I'm trying to investigate the notion of primitive spectrum and its so-called Jacobson or hull-kernel topology, but I can only find references which define it for C*-algebras: see the Wikipedia page "Spectrum of a C*-algebra" for the definition I'm talking about. It seems like this definition would make sense for any (let's stick with unital) ring whatsoever, so I suspect the problem is that in full generality we don't actually get a topology.
So here's what I want to ask: can you help me think of an example of a unital ring for which the Jacobson topology on its primitive spectrum is not actually a topology? Or even better, does anyone know of general conditions under which the primitive spectrum has a natural topology? Also, when the Jacobson topology is defined, is the primitive spectrum always quasi-compact?
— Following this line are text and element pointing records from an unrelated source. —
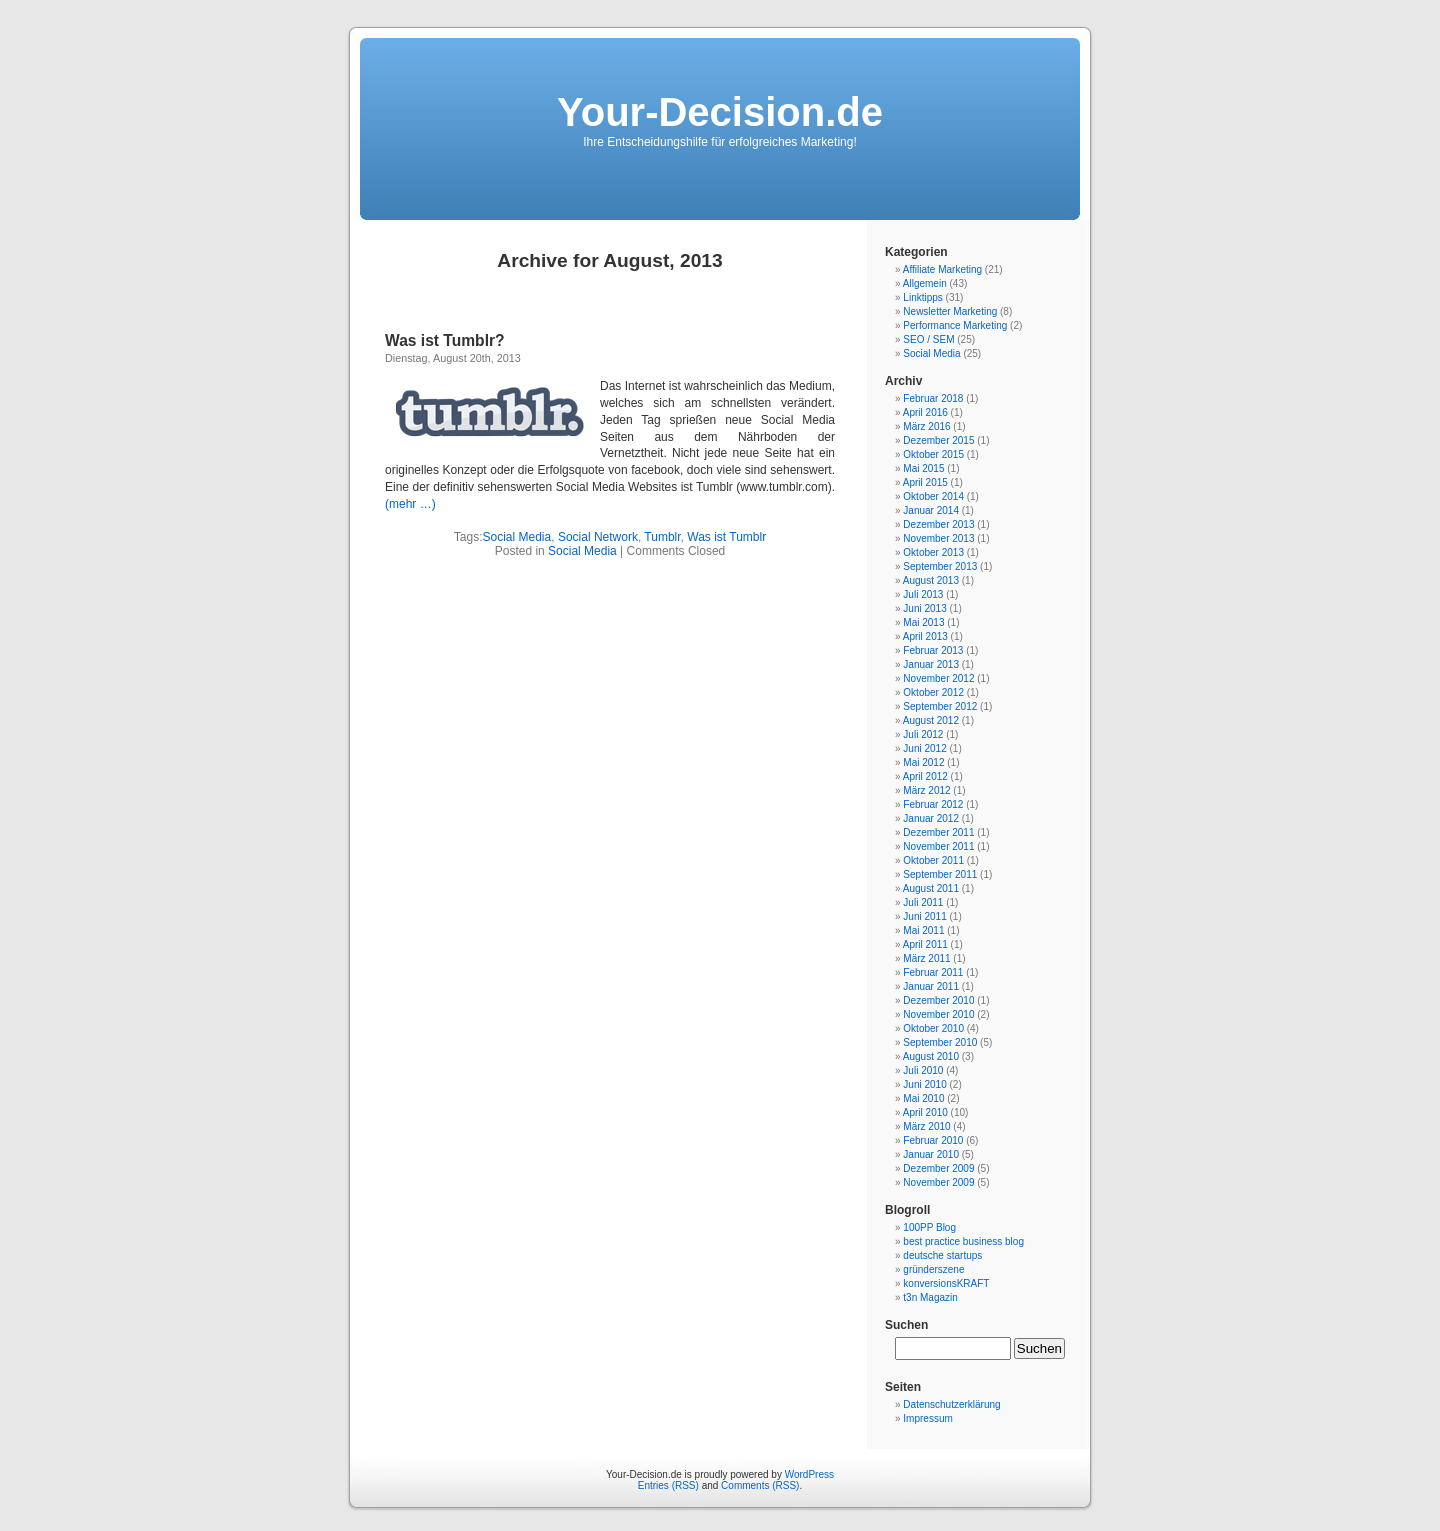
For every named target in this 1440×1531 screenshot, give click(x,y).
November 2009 (938, 1182)
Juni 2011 (924, 916)
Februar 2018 (933, 398)
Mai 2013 (923, 622)
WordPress (809, 1474)
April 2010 (925, 1112)
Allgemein (925, 283)
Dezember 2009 (938, 1168)
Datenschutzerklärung (951, 1404)
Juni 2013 (924, 608)
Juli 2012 (923, 734)
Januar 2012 (931, 818)
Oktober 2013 (933, 552)
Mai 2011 (923, 930)
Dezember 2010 (938, 1000)
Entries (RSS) (668, 1485)
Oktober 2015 (933, 454)
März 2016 (926, 426)
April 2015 (925, 482)
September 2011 (940, 874)
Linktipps (922, 297)
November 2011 (938, 846)
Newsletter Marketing (950, 311)
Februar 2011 (933, 972)
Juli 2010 (923, 1070)
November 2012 (938, 678)
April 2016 (925, 412)
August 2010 (931, 1056)
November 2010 (938, 1014)
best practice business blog (963, 1241)
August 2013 (931, 580)
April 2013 (925, 636)
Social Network (598, 537)
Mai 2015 (923, 468)
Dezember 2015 (938, 440)
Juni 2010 (924, 1084)
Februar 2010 (933, 1140)
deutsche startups (942, 1255)
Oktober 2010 (933, 1028)
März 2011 (926, 958)
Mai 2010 (923, 1098)
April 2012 (925, 776)
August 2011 (931, 888)
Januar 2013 (931, 664)
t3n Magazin (930, 1297)
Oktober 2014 (933, 496)
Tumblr (662, 537)
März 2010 (926, 1126)
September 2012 (940, 706)
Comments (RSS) (760, 1485)
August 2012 (931, 720)
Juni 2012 (924, 748)
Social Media (517, 537)
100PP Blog (929, 1227)
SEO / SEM (928, 339)
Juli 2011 (923, 902)
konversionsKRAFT (946, 1283)
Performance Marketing (955, 325)
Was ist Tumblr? (445, 340)
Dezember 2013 (938, 524)
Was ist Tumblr (726, 537)
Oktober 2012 (933, 692)
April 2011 (925, 944)
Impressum (927, 1418)
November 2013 (938, 538)
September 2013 (940, 566)
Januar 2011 (931, 986)
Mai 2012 (923, 762)
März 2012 (926, 790)
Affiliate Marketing (942, 269)
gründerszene (933, 1269)
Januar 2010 (931, 1154)
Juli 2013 (923, 594)
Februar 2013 (933, 650)
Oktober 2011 (933, 860)
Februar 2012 (933, 804)
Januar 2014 (931, 510)
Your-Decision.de (720, 112)
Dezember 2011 (938, 832)
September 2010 (940, 1042)
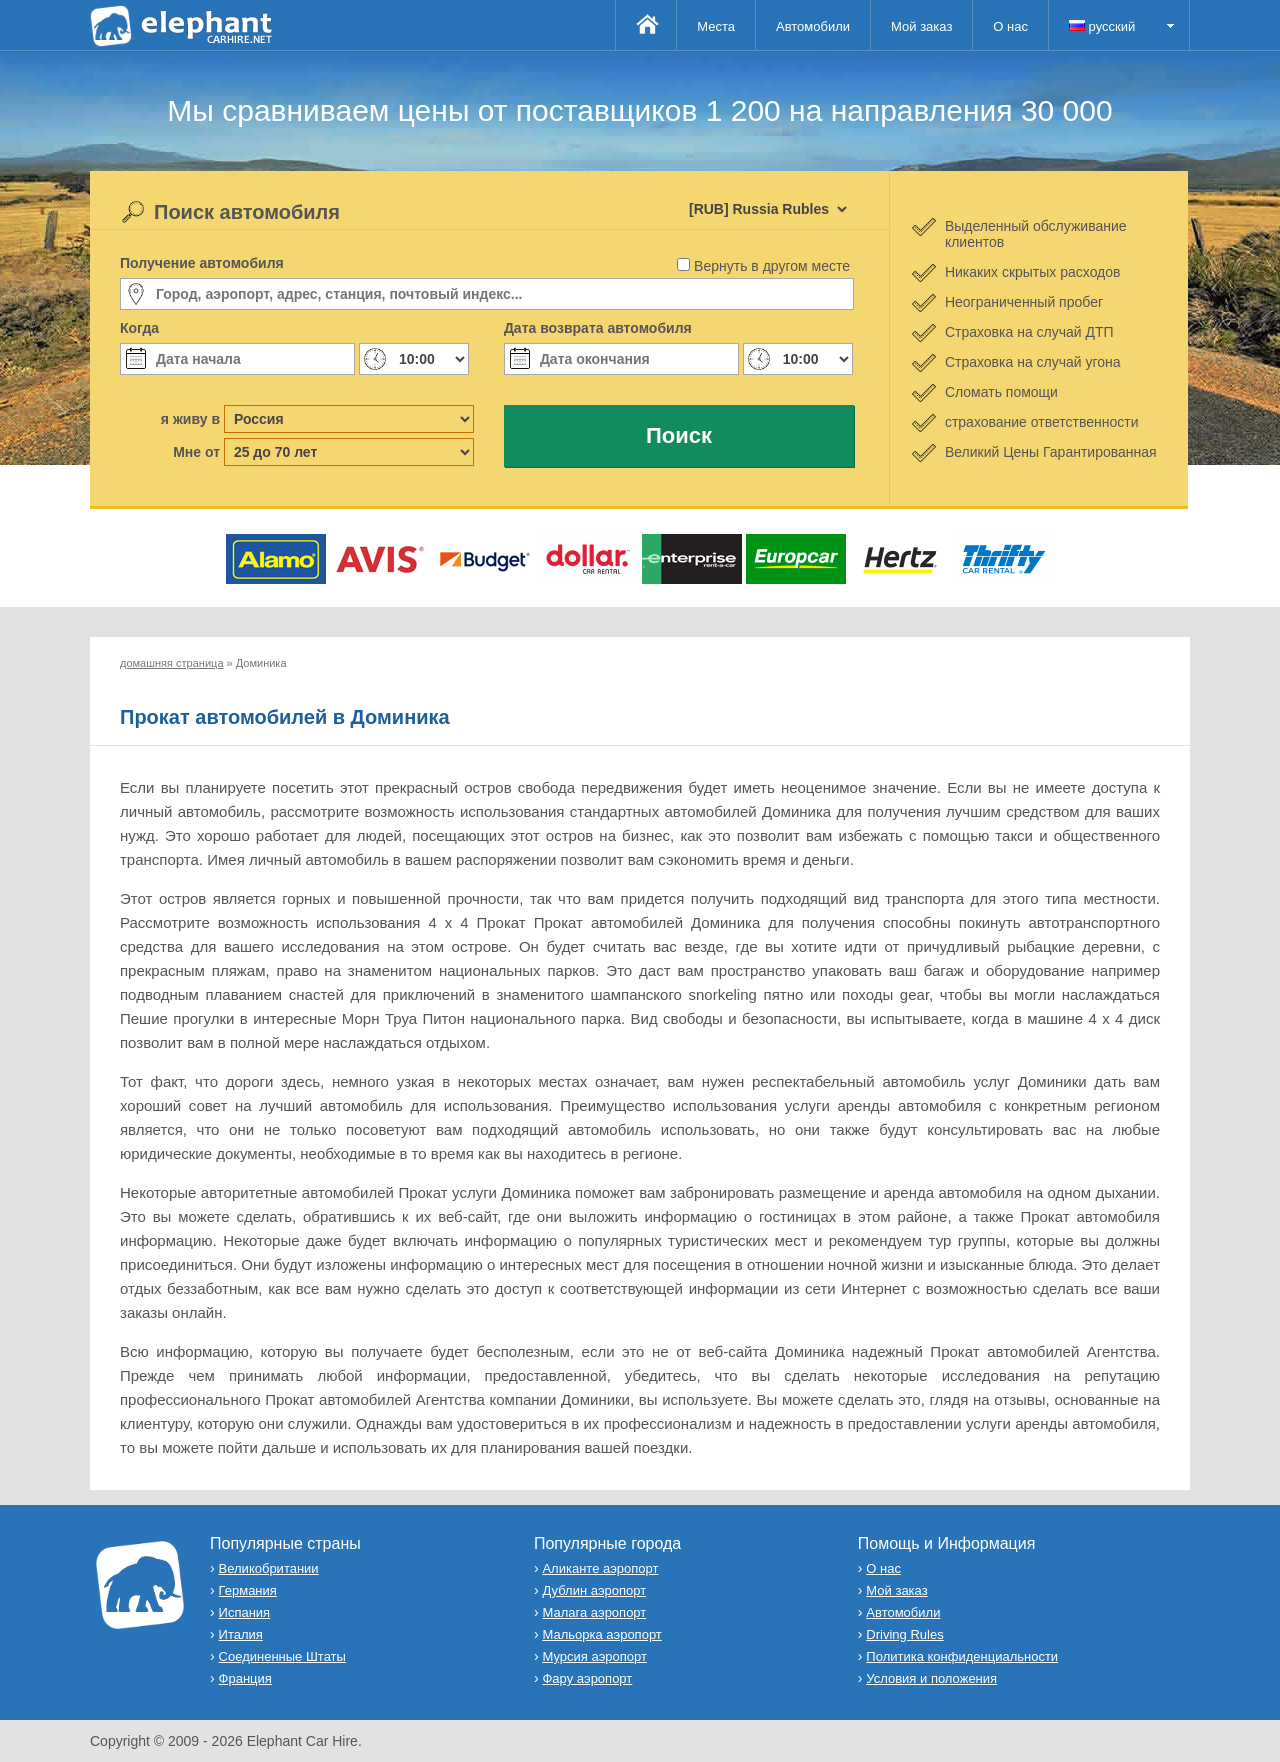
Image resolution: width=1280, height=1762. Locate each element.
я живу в (190, 419)
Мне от (196, 452)
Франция (245, 1678)
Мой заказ (921, 26)
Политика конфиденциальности (962, 1656)
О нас (1010, 26)
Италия (241, 1634)
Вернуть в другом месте (772, 266)
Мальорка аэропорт (601, 1634)
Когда (139, 328)
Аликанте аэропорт (600, 1568)
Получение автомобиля (202, 263)
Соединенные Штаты (282, 1656)
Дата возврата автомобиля (598, 328)
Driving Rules (904, 1634)
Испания (245, 1612)
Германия (248, 1590)
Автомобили (813, 26)
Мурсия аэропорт (594, 1656)
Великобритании (269, 1568)
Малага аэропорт (594, 1612)
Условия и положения (931, 1678)
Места (716, 26)
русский (1102, 26)
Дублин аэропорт (594, 1590)
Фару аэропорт (587, 1678)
By way of motivation, certain complex algebras have come up in my research in representation theory. Explaining what they are would take me far afield, but they do have the following nice property. In their paper "Extensions of representations of $p$-adic nilpotent groups," S. Gelfand and D. Kazhdan call a complex unital algebra $A$ quasi-finite provided that it has a filtration $A_0 \subset A_1 \subset \cdots \subset A$ by finite-dimensional semisimple subalgebras $A_k$, and simple modules for each $A_k$ are finite-dimensional.